Friday, April 25, 2014

Review - Barrett's Hill, Anne Stuart

3.5 stars.

I always want to enjoy gothic romances, and I never do. I think the problem is usually the heroine, who is pretty much always an idiot. She's prone to hysteria, she's not too bright, and she's annoyingly "pure," which is basically her strongest character trait.

This book wasn't as gothic as I thought it was going to be, but I really liked Miranda, the heroine in Barrett's Hill. The story was told in first person and her personality came through quite clearly. She had a lot of funny lines/musings:

"Stop!" he commanded, horrified to the tips of his Christian toes.

My one consolation was that Fathimore was allowed to preach only once a month—any more and I would have become an atheist.

"[They] all were ... with her that weekend. It was Adam's idea."
"At the same time?" I laughed. "Now that 
isindelicate."

It was my firm belief, based on no knowledge whatsoever, that murderers were late risers.

However, Miranda is also prone to hysteria and stupid decisions at times. At one point Adam, the hero, gets her up to his hotel room and they kiss passionately. Then he pushes her away, telling her he didn't bring her up there for kissing/other stuff. In reaction, Miranda damns him four times and runs from the room. Like, how DARE you not ravish me! This isn't the only time she runs away from him in a fit of emotion, but it was the strangest.

She also has the occasional WTF train of thought:

If I had to be raped and murdered by any of those four I'd rather have Adam, but of course, that was hardly much of a recommendation.

Hmm, right.

Miranda is very inconsistent in her feelings for Adam. In her mind, he's a suspect in the murder of a prostitute that happened twenty years earlier. (Adam likes whores. For some reason, this makes me like him more.) I'm not sure why, but Miranda is completely OBSESSED with this murder that happened before she was ever born. She jumps to conclusions about it practically every page. She constantly alternates between thinking Adam is the murderer and denying he could be, and she frequently goes off alone with him, and kisses him. Adam is a lot lighter than many of Anne Stuart's heroes, though.

Four people were involved in the murder: Adam, Miranda's uncle, her uncle's assistant, and Miranda's father (who is dead now). The involvement of the first three are more or less explained by the end, but Miranda's father is completely ignored or forgotten.

The contrast between Miranda and other women in the book is about what you'd expect, though you're not bashed over the head with comparisons.
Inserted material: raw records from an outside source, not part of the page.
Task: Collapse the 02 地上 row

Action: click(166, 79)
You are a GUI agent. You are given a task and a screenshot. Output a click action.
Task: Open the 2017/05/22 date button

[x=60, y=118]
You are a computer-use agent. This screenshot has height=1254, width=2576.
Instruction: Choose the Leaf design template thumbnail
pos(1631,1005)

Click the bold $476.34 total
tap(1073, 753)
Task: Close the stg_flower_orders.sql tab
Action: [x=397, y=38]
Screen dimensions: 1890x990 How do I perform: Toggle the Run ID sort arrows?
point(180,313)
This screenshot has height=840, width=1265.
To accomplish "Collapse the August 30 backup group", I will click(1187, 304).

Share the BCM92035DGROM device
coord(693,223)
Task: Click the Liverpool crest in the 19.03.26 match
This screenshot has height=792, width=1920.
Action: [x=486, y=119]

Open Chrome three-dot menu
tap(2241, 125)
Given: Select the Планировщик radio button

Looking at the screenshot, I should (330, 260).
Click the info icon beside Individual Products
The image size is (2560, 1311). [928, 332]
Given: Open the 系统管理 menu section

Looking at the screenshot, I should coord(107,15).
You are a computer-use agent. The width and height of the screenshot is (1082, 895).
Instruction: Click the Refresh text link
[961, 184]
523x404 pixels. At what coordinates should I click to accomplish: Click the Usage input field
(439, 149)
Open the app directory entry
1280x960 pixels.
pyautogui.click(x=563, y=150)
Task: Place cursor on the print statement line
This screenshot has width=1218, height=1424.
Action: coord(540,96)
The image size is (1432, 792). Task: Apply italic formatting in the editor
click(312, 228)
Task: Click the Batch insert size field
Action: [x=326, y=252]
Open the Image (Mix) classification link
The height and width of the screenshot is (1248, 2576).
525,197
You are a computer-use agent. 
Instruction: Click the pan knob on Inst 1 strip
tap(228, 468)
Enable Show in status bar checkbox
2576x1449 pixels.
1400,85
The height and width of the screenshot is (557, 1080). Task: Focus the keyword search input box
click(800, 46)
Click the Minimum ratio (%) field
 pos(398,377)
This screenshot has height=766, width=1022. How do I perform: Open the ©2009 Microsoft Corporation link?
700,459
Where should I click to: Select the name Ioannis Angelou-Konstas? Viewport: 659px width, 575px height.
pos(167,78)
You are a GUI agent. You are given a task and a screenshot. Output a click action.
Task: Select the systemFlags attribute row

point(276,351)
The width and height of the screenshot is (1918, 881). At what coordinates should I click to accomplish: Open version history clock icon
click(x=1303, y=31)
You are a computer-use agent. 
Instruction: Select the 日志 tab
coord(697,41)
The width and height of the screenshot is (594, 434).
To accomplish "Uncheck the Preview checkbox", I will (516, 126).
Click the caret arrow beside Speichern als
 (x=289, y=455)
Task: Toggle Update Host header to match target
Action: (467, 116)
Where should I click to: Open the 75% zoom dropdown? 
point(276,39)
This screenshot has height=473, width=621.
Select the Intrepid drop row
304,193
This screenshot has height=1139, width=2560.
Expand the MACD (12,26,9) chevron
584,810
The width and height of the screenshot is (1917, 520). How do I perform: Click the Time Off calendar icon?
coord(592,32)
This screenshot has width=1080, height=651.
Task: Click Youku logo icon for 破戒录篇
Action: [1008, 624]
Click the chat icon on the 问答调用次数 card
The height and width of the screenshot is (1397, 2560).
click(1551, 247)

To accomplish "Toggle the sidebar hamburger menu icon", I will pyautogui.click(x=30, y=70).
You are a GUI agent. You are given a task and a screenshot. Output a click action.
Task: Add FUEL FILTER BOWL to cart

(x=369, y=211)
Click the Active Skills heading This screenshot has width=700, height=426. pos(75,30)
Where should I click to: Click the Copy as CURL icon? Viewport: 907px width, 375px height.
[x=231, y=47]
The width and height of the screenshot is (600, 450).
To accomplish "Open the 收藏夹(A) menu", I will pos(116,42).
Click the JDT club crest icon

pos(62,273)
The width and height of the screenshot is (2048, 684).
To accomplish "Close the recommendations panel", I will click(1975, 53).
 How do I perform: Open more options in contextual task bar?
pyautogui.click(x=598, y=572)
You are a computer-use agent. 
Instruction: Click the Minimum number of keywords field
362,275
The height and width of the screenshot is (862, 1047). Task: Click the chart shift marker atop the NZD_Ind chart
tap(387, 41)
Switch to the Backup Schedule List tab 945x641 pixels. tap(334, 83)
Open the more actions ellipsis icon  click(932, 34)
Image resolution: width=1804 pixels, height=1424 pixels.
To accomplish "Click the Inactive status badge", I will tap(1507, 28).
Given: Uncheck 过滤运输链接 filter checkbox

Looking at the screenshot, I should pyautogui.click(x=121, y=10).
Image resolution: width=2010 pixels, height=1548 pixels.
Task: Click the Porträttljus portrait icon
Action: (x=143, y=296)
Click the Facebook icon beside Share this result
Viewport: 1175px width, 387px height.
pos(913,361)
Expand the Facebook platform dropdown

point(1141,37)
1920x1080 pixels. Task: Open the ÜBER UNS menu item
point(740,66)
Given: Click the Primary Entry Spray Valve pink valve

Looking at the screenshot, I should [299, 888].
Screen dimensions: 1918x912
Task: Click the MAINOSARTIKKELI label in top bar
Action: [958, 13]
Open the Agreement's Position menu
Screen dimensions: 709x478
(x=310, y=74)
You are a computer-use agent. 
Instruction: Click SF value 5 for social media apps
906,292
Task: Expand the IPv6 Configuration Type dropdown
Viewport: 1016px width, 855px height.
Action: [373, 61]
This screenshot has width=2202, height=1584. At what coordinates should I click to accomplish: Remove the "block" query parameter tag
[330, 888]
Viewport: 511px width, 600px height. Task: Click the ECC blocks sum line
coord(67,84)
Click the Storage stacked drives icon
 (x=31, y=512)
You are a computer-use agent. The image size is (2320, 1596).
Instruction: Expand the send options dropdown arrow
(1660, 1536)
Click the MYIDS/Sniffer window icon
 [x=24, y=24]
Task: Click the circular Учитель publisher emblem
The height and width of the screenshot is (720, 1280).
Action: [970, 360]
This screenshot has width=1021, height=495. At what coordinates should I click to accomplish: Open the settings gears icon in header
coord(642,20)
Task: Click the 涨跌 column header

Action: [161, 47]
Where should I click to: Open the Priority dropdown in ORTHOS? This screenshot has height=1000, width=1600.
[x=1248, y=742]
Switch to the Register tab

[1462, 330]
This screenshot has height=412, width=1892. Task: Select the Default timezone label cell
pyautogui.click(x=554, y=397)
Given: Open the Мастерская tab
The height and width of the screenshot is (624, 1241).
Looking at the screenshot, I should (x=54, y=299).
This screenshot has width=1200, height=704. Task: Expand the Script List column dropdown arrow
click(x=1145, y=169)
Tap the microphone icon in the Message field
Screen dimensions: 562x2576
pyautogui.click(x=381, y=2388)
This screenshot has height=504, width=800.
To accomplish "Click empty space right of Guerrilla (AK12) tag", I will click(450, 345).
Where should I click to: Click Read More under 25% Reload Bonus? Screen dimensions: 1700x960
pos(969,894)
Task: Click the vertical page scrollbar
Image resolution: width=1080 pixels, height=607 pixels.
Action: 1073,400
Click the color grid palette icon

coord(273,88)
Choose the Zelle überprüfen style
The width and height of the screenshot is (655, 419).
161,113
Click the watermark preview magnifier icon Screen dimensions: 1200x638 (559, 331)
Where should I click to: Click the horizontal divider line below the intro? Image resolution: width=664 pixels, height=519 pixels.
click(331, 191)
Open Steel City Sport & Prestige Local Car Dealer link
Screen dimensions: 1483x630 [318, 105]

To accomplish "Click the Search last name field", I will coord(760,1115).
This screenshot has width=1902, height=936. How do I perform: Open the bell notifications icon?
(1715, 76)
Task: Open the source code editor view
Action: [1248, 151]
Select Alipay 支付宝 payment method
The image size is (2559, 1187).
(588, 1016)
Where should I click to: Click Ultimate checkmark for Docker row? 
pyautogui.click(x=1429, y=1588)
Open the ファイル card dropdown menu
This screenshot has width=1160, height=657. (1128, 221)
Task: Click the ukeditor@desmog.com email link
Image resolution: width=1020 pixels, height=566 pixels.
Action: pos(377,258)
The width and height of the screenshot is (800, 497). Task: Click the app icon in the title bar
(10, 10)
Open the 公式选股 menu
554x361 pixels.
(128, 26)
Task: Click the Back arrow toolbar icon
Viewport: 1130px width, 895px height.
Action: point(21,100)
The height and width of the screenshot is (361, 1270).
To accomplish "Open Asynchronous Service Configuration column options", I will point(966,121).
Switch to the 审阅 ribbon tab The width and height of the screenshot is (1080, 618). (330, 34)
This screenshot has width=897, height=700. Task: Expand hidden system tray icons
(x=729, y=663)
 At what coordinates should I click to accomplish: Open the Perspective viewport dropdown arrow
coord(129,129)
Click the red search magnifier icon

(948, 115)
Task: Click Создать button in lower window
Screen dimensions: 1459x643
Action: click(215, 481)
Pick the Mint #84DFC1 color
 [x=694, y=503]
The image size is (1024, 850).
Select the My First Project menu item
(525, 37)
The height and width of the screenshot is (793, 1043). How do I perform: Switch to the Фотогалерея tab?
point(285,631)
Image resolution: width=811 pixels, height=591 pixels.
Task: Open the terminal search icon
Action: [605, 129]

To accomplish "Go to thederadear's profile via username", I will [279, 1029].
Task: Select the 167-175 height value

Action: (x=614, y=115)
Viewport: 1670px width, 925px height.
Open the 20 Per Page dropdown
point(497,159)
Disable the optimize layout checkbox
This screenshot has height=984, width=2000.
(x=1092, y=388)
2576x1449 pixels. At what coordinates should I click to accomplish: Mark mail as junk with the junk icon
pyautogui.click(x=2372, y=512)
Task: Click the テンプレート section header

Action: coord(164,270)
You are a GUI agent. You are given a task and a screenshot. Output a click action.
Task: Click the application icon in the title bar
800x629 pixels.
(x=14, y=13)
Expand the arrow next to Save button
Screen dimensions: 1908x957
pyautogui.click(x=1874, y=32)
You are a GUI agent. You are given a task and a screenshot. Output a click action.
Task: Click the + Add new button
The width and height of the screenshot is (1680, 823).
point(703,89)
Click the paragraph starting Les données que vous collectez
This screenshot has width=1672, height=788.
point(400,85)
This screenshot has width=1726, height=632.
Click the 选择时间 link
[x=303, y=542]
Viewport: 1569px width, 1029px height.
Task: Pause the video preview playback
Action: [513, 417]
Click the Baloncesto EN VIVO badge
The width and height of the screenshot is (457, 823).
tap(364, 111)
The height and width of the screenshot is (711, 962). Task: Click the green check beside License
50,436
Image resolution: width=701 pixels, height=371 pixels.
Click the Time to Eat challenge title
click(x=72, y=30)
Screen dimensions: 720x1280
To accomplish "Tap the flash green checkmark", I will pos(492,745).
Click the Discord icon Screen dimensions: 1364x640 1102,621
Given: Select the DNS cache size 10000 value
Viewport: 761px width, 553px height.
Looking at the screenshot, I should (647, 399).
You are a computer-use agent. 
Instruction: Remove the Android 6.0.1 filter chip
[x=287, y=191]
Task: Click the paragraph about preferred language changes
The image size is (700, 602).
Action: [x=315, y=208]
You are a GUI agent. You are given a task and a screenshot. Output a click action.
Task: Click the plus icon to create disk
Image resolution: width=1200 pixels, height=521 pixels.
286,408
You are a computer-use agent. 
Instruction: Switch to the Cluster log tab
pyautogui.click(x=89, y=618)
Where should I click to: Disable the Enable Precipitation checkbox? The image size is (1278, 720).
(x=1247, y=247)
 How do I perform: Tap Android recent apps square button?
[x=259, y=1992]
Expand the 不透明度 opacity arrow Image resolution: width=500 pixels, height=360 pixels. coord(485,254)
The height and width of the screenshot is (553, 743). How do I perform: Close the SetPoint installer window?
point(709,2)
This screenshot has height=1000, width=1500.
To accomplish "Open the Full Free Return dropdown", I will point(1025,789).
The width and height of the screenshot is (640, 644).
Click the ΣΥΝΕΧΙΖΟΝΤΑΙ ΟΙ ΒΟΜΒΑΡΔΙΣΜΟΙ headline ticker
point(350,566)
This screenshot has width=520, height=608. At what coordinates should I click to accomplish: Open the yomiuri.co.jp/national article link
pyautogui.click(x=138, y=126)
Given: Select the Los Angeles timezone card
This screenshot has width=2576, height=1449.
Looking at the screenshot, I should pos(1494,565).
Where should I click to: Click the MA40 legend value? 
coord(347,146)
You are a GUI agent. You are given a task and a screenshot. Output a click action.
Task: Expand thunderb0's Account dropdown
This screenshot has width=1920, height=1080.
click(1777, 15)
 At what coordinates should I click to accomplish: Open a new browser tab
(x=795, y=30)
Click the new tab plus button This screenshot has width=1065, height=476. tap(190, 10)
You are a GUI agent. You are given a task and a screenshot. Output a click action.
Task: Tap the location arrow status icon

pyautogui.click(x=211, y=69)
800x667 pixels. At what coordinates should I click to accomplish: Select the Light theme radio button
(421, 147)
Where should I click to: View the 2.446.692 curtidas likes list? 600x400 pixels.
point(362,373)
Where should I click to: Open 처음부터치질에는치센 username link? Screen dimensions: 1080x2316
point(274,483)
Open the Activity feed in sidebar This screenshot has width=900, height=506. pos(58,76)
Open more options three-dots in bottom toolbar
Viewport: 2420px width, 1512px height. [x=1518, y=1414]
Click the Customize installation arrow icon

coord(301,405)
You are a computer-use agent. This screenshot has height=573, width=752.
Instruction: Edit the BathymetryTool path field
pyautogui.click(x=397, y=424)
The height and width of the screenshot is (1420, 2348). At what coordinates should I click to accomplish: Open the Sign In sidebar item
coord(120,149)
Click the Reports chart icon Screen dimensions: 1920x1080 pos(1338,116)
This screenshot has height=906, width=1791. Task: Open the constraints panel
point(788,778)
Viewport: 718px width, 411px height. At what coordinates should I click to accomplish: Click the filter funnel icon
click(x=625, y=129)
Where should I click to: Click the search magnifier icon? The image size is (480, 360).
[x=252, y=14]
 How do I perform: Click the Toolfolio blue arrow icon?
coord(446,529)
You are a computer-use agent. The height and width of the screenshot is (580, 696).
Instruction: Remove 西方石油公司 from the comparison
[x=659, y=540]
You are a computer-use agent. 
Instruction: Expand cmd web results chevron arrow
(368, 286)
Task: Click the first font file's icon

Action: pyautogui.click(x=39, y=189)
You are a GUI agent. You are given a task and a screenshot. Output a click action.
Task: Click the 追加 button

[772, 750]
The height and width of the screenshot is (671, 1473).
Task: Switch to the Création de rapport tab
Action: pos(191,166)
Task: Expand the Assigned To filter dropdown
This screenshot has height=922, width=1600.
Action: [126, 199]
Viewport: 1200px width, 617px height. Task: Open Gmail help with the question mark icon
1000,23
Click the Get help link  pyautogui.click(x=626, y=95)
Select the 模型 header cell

She is the good one, and all other women are basically whores (some actually are whores—or "fancy-ladies"—but still). Although the dynamic between Miranda and her younger cousin Maxine starts off fun, it later becomes pretty antagonistic as they both vie for Adam's attention. Miranda disparages Maxine for her flightiness, her choice of clothing, and for liking men a little too much. She also looks down on Roxie, a "fallen woman," for trying to look younger than her years (and Roxie is actually younger than Adam). Miranda's dead mother isn't exempt from this attitude, since she ran off with another man and left Miranda alone with her jerk of a father.

SPOILER

Although something like this isn't exactly unusual in a gothic romance, I find it a little weird that Adam had a crush on Miranda's mother. Adam was ten years younger than the mother (and if my math is correct, he's eighteen years older than Miranda), but the two women look alike. Miranda also looks like the murdered prostitute. Just ... a little icky.

END SPOILER

Thankfully, there are some beautiful passages here and there:

We had eight inches of snow that night—a new record. When I awoke the next morning and saw the white hillside I started crying. I am not at all sentimental, but every now and then beauty creeps up on me unexpectedly and lays waste to my emotions.

And unintentionally funny ones:

"... Along with the trusteeship of all that money you have the care of someone my dear father variously called a termagent, a shrew, a feminist, and a creature worse than her mother..."

"Did you hear that?" he demanded of Fathimore, his face mottled with rage. "A feminist! In my house! ..."

The writing is rough, as Stuart mentions in the introductory letter, but I think that made the book all the more enjoyable. It wasn't as staid as some of her later work. The characters were more lively. Strangely, this struck me as one of her more feminist novels. I mean, that's not saying much, but it's something.